A constante pode não ser sagrada
Além disso, a constante do ouro não é intocável. Em 2004, a introdução dos ETFs de ouro permitiu que investidores individuais e institucionais tivessem acesso mais fácil ao metal. Isso atendeu à demanda reprimida e provocou uma mudança estrutural no nível de preços — a “constante do ouro”.
Recentemente, essa relação voltou a mudar. O Banco Popular da China agora lidera as compras globais, impulsionado pelo medo da militarização do dólar após os Estados Unidos bloquearem o acesso dos bancos russos ao SWIFT em 2022. A China estabeleceu linhas de swap bilaterais para reduzir a dependência do dólar. As reservas estão sendo diversificadas, e o ouro ocupa o primeiro lugar na lista.
E talvez mais mudanças estejam por vir. As regulamentações de Basileia III podem representar outro catalisador. Uma alocação de 3% em ouro para os ativos líquidos de alta qualidade dos bancos provocaria um aumento na demanda semelhante ao que ocorreu com a introdução dos ETFs.
Ameaças à escassez do ouro
Duas ameaças principais surgiram. O asteroide próximo à Terra 1986 DA contém cerca de 100.000 toneladas de ouro, avaliadas em 10 trilhões de dólares (a preços de mercado). É pequeno (2,3 km) e não exige mais combustível para alcançá-lo do que uma viagem à Lua. Empresas como a AstroForge já planejam missões, enquanto asteroides menores e mais próximos, como o 4660 Nereus, oferecem alvos ainda mais acessíveis.
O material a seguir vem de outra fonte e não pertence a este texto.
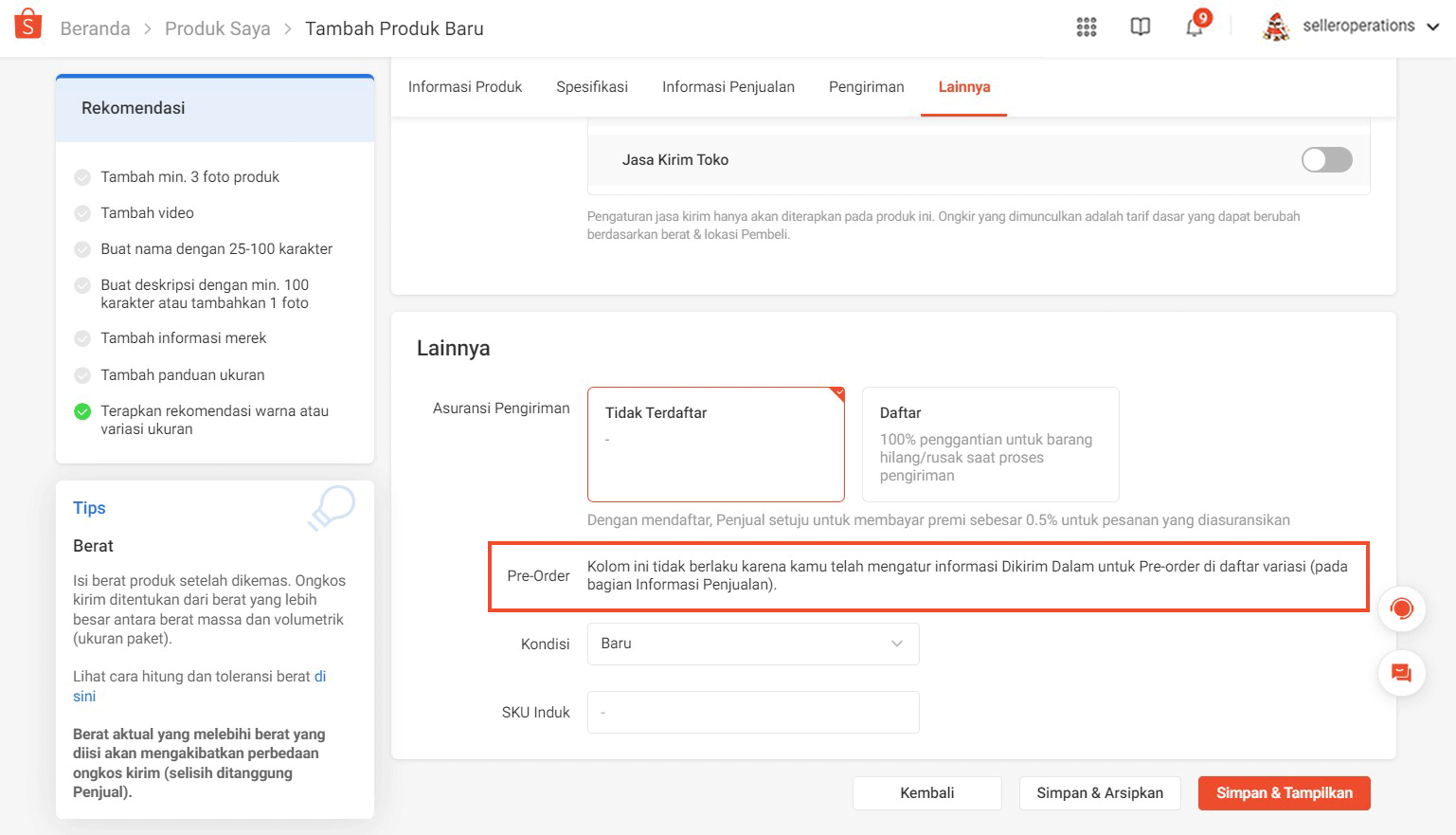This screenshot has width=1456, height=835.
Task: Switch to the Informasi Penjualan tab
Action: (728, 87)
Em segundo lugar, a alquimia nuclear está em andamento. Cientistas transmutaram bismuto em ouro em 1980, embora em quantidades microscópicas. O mercúrio, vizinho atômico mais próximo do ouro, é barato e abundante. À medida que a tecnologia de fusão nuclear avança, a transmutação em larga escala pode se tornar teoricamente possível.
Se alguma dessas iniciativas tiver sucesso, o prêmio pela escassez do ouro pode diminuir.
A proporção áurea
O ouro está caro atualmente, o que torna improvável que seja um ativo de alto desempenho nos próximos anos. As ameaças de longo prazo à sua escassez são reais. No entanto, em um mundo com uma dívida pública dos Estados Unidos de 38 trilhões de dólares, moedas usadas como armas e confiança em declínio, o ouro oferece algo raro: um ativo que nenhum governo controla e que nenhum banco central pode imprimir.
O ouro pode ter uma rentabilidade esperada menor no futuro, mas ainda pode servir como uma apólice de seguro. Os romanos que enterraram o Tesouro de Hoxne entenderam isso (embora isso não lhes tenha salvo a vida).
Este artigo é inspirado em um debate conduzido pelo professor Cam Harvey no Man Alternative Investing Symposium. O debate baseia-se em dois artigos recentes: Understanding Gold (Entendendo o ouro) e Gold and Bitcoin (Ouro e Bitcoin).
Este material tem fins meramente informativos e educacionais, e não deve ser considerado um conselho de investimento ou uma recomendação de qualquer valor, estratégia ou produto de investimento em particular.